## Required work
Count the lines in the items below that contain the string "will". Give only the number.

----------------

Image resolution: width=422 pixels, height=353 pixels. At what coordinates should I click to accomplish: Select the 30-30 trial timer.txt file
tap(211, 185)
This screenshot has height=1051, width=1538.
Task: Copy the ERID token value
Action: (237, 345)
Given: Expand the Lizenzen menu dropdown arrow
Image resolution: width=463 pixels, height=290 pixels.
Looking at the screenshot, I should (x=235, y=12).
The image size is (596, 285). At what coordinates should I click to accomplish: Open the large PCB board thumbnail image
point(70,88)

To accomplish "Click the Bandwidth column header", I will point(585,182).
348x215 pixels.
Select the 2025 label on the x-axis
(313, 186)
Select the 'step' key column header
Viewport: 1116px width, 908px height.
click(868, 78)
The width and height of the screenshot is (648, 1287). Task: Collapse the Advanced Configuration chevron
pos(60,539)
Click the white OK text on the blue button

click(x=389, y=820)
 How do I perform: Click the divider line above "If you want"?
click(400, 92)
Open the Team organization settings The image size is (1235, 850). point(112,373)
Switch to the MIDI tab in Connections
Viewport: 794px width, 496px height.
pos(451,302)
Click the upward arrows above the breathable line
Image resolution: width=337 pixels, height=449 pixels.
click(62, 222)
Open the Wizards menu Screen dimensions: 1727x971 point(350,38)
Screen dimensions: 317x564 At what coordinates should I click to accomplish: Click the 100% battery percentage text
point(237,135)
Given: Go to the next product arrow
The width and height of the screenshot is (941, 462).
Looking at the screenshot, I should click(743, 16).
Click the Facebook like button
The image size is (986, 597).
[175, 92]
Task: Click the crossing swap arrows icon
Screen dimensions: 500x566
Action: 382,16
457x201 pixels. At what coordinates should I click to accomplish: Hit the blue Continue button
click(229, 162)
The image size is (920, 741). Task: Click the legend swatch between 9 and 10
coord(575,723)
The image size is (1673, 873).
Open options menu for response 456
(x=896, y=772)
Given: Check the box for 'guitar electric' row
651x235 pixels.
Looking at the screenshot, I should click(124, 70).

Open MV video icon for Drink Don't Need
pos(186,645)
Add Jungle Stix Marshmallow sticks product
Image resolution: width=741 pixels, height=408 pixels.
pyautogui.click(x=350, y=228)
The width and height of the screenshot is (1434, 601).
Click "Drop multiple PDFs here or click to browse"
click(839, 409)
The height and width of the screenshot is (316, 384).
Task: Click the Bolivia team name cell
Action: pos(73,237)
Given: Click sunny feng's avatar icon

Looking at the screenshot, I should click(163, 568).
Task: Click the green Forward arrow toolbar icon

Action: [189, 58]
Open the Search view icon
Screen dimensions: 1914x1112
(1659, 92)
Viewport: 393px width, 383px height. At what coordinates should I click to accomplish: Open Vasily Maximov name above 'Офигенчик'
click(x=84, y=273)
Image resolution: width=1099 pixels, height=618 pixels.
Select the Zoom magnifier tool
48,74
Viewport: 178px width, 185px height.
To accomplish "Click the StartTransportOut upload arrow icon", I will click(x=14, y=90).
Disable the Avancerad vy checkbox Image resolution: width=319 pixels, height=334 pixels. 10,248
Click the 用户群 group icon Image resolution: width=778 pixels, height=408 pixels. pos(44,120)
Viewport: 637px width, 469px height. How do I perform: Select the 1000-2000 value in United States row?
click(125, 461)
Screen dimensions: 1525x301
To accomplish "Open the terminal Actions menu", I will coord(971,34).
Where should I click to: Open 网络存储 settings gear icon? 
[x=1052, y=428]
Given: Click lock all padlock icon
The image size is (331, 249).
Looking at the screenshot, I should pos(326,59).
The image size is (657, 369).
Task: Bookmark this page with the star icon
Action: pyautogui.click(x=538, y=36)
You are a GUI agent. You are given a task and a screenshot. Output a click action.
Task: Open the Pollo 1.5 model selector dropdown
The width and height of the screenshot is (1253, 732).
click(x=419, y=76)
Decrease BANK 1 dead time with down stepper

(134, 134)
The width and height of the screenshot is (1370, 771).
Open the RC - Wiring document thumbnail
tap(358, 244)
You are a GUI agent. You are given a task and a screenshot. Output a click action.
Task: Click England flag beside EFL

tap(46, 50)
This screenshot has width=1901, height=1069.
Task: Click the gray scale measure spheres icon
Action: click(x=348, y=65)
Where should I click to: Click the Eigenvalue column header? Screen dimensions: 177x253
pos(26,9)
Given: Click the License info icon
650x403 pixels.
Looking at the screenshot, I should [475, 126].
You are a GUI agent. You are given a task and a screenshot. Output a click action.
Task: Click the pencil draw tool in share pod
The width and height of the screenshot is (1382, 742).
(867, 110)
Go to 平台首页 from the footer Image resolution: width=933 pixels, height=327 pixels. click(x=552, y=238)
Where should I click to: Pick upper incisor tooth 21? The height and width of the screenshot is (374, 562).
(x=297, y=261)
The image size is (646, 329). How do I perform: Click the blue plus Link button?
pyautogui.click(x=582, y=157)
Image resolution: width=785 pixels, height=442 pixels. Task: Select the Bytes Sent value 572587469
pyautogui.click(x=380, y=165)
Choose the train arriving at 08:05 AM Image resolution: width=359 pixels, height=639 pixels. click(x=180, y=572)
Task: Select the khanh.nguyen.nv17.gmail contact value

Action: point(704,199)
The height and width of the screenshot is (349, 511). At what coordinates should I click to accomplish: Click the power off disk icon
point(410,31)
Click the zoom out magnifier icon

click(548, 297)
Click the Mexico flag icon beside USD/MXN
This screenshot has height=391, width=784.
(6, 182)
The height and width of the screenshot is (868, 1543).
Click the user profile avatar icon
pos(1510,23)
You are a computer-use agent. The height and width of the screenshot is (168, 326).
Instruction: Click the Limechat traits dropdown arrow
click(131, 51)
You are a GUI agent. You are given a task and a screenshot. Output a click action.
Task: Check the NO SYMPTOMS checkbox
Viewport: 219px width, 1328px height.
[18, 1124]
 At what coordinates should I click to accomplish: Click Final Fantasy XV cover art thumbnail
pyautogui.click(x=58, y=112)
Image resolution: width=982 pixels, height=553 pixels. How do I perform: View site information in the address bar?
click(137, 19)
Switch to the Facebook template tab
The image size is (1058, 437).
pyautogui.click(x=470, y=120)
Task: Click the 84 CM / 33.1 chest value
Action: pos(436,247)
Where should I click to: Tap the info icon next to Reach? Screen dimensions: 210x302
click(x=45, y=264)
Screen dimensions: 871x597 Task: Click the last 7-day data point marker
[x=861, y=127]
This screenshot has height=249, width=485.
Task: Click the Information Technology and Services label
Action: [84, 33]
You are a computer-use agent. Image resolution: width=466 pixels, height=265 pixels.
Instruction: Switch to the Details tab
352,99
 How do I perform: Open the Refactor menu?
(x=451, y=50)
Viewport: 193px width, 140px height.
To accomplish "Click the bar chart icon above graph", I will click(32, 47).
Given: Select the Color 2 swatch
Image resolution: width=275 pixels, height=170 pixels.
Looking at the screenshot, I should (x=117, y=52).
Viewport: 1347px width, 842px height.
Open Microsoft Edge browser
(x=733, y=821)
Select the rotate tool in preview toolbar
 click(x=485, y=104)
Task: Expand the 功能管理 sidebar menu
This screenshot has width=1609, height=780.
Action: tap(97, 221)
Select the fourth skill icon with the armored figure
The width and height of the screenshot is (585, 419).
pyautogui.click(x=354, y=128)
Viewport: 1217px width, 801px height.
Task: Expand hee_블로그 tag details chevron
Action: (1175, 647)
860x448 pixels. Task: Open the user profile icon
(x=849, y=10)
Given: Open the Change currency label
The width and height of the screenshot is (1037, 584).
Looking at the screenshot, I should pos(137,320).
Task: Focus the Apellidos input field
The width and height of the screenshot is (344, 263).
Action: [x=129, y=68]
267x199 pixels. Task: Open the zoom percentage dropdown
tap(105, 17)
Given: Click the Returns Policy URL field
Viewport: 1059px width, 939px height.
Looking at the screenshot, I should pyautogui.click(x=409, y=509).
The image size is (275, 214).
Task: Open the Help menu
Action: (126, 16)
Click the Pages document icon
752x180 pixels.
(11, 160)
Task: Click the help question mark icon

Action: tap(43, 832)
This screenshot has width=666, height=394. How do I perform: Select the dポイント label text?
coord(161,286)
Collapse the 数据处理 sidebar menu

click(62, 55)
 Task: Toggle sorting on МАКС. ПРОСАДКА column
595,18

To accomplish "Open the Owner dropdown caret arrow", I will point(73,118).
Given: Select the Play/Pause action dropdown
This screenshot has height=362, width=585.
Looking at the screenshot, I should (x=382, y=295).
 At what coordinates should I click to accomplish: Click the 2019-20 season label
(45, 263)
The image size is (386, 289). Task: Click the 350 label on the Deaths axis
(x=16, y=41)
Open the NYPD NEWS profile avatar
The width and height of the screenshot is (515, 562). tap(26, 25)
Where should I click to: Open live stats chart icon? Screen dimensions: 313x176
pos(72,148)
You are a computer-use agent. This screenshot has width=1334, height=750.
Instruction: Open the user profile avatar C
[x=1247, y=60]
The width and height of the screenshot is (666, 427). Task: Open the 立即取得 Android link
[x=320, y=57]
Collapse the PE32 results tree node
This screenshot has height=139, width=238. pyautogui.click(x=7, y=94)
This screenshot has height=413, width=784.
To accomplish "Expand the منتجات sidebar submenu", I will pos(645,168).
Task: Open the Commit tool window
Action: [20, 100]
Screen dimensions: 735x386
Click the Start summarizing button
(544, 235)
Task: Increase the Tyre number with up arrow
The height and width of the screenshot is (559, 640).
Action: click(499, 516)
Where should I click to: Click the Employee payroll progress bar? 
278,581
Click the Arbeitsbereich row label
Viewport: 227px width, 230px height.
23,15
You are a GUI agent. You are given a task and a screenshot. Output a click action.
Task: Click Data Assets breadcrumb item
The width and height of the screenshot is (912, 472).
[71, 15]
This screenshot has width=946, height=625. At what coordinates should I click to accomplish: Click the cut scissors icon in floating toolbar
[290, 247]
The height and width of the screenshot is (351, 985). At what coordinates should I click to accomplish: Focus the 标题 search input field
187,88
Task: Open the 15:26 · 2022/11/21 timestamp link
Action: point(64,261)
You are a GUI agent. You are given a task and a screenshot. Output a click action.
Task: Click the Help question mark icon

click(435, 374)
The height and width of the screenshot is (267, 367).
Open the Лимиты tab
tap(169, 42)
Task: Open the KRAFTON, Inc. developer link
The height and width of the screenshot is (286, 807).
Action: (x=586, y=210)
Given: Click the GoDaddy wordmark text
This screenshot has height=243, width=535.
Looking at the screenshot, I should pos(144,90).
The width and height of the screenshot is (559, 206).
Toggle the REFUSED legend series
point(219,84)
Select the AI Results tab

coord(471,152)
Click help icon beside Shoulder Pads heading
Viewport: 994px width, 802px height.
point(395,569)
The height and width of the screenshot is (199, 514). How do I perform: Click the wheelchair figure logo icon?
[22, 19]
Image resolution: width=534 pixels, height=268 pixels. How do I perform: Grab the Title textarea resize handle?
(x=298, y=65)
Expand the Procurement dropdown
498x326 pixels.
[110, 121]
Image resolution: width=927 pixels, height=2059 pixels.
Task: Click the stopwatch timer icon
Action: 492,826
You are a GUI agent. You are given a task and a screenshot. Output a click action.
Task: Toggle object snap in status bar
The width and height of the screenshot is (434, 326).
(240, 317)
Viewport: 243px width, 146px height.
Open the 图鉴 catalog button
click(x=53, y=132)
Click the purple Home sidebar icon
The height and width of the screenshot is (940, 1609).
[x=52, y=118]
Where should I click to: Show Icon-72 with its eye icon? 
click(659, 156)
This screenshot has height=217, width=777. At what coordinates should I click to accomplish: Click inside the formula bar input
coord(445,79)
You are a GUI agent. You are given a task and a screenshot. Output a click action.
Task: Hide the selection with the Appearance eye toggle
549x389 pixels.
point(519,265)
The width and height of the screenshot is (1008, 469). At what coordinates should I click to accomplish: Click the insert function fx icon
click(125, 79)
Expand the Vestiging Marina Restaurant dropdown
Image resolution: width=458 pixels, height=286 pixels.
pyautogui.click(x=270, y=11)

----------------

## Result for this task
6